Back at CTU, Morris’s new application seemed to be doing the trick. The photo was totally decoding, and since that was all well and done, Morris decided his work there was done. He packed up his belongings and headed off to see his suspiciously ailing brother, Timothy. Certainly nothing could go wrong now…
Meanwhile, up in the skies, Vice President Powers Boothe (a.k.a. Noah something or another) happily reviewed Tom’s plan. As I mentioned before, this VP was another one of those hawkish dicks that seem to always come into power (and you always know they’re really hawkish because we first see them in planes. Let’s not forget David Palmer’s evil Veep from season two). Anyway, Noah loved Tom’s plan and was surprised that Wayne was down for it also. “To be honest,” he said, “I didn’t think this president had the stomach for this cure.”
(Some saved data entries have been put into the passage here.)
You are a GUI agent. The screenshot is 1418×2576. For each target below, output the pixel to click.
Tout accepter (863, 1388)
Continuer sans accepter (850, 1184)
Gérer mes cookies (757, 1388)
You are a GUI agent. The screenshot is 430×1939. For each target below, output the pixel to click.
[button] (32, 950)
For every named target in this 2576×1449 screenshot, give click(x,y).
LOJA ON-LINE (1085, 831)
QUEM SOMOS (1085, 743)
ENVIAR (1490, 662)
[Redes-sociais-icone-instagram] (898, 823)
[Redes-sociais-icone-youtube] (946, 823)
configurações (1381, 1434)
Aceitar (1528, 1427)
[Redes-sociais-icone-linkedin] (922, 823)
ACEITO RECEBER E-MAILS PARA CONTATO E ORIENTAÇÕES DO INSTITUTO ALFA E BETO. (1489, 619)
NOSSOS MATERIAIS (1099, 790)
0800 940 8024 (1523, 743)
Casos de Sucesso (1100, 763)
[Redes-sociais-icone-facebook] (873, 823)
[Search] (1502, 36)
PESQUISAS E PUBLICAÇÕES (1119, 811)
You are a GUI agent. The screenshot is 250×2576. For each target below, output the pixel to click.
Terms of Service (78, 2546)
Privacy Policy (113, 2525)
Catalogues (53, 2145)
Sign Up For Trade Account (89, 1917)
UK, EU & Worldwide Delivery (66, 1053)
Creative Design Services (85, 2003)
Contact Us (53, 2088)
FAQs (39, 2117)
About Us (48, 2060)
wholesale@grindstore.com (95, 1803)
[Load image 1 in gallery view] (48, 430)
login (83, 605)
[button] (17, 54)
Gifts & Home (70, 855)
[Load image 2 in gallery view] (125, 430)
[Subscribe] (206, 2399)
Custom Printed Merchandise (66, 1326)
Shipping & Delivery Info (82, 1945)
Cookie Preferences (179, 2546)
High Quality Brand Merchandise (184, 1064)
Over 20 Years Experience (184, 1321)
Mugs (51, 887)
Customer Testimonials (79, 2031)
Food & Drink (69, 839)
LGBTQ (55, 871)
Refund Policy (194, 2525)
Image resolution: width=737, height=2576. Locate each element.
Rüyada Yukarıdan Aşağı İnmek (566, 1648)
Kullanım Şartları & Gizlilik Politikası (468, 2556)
Turns out Wayne didn’t have the stomach for this “cure.” After a long-winded and dubiously written (and acted) speech, Wayne announced that he was sticking to his original plan, not following Tom’s idiotic measures. Basically, this scene was awful. D.B. Woodside made Wayne sound like a kindergarten teacher as he explained his reasoning. If Wayne barely sounded presidential before, he was totally laughable now. I say kill off Wayne and put Powers Boothe in charge. Then we’ll get some real excitement.
Over at CTU, the photo finally came through, and guess who the engineer was? MORRIS! The brother thing was totally a trap! Chloe tried to have the guards stop him, but he had already left the CTU garage. She then called him on his cell, but by the time she got the words “trap” out of her mouth, McCarthy and Rita suddenly appeared, fired some shots, and abducted Morris. Hey, I’ve got an idea: why doesn’t CTU send out some squad cars and apprehend these fools. I know asking to drive three blocks is demanding, but it might just work!
Well, while Morris drove off with his captors, we then headed back to Graem’s house for the final twist of the night. Sure enough, it was a doozy. Philip asked Burke if he could have five minutes alone with his son, and immediately, I had a feeling something was up. We weren’t about to end an episode on a sentimental note between these two. Something was about to go down.
Sure enough, father and son were working together. This had all been a plan. Graem was never going to kill off his dad. Only Jack. Furthermore, the two had been working together all this time — from at least the Palmer assassination days. However, their little partnership was about to end. Despite telling Graem that he’d been a good boy, Philip knew he needed to cut this loose end he called a son. He quietly injected about 20 ccs of that torture fluid into Graem’s system, coldly slaying him once and for all. How very Greek Tragedy!
Of course, as soon as Graem had expired, Philip called in the officers, saying he’d just had a seizure. “If you people killed my son, I swear you’re gonna regret it for the rest of your life!”
What did you think about this episode?